À cette demande, l’honnête docteur baissa les yeux, et ne répondit que par ses larmes ; puis, comme il les essuyait avec son mouchoir, il fit involontairement tourner sa perruque, de manière qu’une partie de son visage en fut cachée.

« Dieux immortels, dit Aspasie en poussant un cri perçant, quelle étrange figure ! Est-ce donc une découverte de vos grands hommes qui vous a fait imaginer de vous coiffer ainsi avec le crâne d’un autre ? »

Aspasie, que les dissertations des philosophes faisaient bâiller, s’était emparée d’un journal des modes qui était sur la cheminée, et qu’elle feuilletait depuis quelque temps, lorsque la perruque du médecin lui fit faire cette exclamation ; et comme le siége étroit et chancelant sur lequel elle était assise était fort incommode pour elle, elle avait placé sans façon ses deux jambes nues, ornées de bandelettes, sur la chaise de paille qui se trouvait entre elle et moi, et s’appuyait du coude sur une des larges épaules de Platon.

« Ce n’est point un crâne, lui répondit le docteur en prenant sa perruque et la jetant au feu ; c’est une perruque, mademoiselle, et je ne sais pourquoi je n’ai pas jeté cet ornement ridicule dans les flammes du Tartare lorsque j’arrivai parmi vous ; mais les ridicules et les préjugés sont si fort inhérents à notre misérable nature, qu’ils nous suivent encore quelque temps au delà du tombeau. »

Je prenais un plaisir singulier à voir le docteur abjurer ainsi tout à la fois sa médecine et sa perruque.

« Je vous assure, lui dit Aspasie, que la plupart des coiffures qui sont représentées dans le cahier que je feuillette mériteraient le même sort que la vôtre, tant elles sont extravagantes ! »
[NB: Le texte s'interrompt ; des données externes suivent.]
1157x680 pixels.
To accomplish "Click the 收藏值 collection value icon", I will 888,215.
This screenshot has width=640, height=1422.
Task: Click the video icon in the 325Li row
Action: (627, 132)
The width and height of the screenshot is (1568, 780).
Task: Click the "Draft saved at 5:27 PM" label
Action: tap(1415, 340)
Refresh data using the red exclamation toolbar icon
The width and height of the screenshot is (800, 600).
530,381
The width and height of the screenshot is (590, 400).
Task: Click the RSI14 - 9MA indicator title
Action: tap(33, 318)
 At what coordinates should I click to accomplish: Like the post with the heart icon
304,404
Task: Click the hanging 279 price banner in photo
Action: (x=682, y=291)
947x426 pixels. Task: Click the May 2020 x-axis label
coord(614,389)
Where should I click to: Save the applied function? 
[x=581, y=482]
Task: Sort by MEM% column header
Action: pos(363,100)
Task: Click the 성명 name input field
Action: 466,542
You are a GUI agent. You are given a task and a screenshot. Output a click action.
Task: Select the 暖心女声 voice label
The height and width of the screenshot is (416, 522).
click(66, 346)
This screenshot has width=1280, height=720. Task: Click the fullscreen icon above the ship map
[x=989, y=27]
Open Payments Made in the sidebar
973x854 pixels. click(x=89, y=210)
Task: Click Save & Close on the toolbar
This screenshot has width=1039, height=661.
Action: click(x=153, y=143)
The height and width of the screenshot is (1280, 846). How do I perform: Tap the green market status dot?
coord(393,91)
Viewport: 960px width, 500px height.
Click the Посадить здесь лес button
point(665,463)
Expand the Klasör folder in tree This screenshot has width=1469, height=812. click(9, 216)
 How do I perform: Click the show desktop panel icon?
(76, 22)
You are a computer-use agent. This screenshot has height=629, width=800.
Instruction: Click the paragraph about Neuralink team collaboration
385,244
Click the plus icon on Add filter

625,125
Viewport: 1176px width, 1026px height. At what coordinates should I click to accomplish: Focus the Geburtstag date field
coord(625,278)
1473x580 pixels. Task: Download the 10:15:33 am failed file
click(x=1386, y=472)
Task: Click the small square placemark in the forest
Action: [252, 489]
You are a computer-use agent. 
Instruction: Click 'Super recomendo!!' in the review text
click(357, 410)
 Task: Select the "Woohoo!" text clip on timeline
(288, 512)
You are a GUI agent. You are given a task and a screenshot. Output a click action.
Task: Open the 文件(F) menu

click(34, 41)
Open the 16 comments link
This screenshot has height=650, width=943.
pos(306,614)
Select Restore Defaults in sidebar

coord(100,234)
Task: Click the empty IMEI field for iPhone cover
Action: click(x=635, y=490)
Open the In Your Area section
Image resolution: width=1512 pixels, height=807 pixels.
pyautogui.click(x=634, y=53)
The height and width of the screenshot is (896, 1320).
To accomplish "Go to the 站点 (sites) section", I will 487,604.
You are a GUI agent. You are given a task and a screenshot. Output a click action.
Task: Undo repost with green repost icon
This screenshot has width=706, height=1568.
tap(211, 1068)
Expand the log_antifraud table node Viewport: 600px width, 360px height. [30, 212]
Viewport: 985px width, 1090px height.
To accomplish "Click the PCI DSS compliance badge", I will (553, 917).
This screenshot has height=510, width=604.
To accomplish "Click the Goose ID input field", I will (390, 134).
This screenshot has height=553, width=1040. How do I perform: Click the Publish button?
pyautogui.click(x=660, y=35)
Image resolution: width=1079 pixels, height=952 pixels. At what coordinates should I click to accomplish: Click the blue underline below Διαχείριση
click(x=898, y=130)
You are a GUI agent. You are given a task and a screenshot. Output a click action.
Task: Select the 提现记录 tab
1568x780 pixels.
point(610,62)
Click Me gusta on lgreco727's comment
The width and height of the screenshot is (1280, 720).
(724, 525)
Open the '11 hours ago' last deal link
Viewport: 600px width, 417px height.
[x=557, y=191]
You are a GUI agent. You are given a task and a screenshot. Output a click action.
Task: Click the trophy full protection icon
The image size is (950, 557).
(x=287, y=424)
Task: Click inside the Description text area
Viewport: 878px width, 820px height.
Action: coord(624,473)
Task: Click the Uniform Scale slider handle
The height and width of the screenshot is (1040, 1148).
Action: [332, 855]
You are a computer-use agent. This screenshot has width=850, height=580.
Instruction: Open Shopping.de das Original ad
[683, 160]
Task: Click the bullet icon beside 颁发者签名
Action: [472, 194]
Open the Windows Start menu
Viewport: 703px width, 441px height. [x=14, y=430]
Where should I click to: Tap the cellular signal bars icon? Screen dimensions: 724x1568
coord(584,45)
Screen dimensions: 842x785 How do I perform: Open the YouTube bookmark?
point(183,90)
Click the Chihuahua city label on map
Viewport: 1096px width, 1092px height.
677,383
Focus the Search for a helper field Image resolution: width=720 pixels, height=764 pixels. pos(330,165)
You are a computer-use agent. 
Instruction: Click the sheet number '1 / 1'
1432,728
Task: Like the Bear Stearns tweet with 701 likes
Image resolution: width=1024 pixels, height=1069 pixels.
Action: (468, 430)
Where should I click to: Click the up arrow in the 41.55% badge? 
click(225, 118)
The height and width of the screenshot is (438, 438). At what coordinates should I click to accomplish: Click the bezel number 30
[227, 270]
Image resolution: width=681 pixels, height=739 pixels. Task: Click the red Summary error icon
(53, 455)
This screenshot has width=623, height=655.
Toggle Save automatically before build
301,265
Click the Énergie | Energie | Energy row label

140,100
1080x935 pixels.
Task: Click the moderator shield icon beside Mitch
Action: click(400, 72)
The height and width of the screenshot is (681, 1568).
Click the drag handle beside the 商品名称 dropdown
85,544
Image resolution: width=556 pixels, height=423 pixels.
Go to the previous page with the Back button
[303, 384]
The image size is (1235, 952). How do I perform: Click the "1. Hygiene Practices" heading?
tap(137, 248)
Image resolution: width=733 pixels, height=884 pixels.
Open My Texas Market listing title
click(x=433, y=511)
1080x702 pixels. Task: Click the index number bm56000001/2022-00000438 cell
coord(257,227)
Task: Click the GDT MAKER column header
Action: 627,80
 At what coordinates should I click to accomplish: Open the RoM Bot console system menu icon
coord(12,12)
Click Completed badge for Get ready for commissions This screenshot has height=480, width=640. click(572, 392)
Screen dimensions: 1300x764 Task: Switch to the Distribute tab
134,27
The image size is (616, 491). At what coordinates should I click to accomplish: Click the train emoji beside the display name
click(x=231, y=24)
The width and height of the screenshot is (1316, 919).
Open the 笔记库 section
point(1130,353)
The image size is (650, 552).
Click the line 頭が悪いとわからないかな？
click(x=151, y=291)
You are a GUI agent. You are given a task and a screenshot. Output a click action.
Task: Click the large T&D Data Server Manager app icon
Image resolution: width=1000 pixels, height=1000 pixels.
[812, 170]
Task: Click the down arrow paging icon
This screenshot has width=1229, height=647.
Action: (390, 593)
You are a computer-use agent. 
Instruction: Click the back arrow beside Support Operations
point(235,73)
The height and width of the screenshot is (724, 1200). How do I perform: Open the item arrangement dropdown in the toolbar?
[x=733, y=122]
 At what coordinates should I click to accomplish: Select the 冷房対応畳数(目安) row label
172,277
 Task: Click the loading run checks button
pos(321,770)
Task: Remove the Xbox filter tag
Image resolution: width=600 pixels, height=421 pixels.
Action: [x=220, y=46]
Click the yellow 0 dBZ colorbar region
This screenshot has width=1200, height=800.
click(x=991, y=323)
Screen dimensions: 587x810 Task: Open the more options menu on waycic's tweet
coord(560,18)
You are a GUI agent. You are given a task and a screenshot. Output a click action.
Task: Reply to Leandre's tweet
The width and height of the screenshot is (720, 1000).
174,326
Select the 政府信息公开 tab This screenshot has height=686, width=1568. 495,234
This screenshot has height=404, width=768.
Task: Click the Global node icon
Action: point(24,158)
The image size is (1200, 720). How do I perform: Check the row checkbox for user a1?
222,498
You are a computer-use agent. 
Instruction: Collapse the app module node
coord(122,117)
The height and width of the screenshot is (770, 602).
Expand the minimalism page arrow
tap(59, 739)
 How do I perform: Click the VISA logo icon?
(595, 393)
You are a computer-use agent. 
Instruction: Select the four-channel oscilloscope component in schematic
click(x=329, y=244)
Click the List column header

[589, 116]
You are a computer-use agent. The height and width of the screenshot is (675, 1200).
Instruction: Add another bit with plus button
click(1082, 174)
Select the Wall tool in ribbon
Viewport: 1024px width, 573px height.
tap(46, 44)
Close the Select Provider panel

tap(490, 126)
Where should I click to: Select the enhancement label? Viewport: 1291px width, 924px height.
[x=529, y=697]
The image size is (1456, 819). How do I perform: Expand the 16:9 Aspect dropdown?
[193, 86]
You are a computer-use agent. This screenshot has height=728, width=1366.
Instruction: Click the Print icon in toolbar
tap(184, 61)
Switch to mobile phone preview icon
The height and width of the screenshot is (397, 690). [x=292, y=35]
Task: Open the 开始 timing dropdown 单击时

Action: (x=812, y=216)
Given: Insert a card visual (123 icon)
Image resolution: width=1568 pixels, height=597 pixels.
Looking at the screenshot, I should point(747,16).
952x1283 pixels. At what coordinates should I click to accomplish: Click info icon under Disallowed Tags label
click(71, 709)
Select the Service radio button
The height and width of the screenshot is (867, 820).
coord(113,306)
La belle Athénienne s’amusait extrêmement à parcourir ces estampes, et s’étonnait avec raison de la variété et de la bizarrerie des ajustements modernes. Une figure entre autres la frappa : c’était celle d’une jeune dame représentée avec une coiffure des plus élégantes, et qu’Aspasie trouva seulement un peu trop haute ; mais la pièce de gaze qui couvrait la gorge était d’une ampleur si extraordinaire, qu’à peine apercevait-on la moitié du visage. Aspasie, ne sachant pas que ces formes prodigieuses n’étaient que l’ouvrage de l’amidon, ne put s’empêcher de témoigner un étonnement qui aurait redoublé en sens inverse si la gaze eût été transparente.

« Mais apprenez-nous, dit-elle, pourquoi les femmes d’aujourd’hui semblent plutôt avoir des habillements pour se cacher que pour se vêtir : à peine laissent-elles apercevoir leur visage, auquel seul on peut reconnaître leur sexe, tant les formes de leur corps sont défigurées par les plis bizarres des étoffes ! De toutes les figures qui sont représentées dans ces feuilles, aucune ne laisse à découvert la gorge, les bras et les jambes : comment vos jeunes guerriers n’ont-ils pas tenté de détruire une semblable coutume ? Apparemment, ajouta-t-elle, la vertu des femmes d’aujourd’hui, qui se montre dans tous leurs habillements, surpasse de beaucoup celle de mes contemporaines ? »

En finissant ces mots, Aspasie me regardait et semblait me demander une réponse. — Je feignis de ne pas m’en apercevoir ; — et pour me donner un air de distinction, je poussai sur la braise, avec les pincettes, les restes de la perruque du docteur qui avaient échappé à l’incendie. — M’apercevant ensuite qu’une des bandelettes qui serraient le brodequin d’Aspasie était dénouée : « Permettez, lui dis-je, charmante personne… » Et, en parlant ainsi, je me baissai vivement, portant les mains vers la chaise où je croyais voir ces deux jambes qui firent jadis extravaguer de grands philosophes.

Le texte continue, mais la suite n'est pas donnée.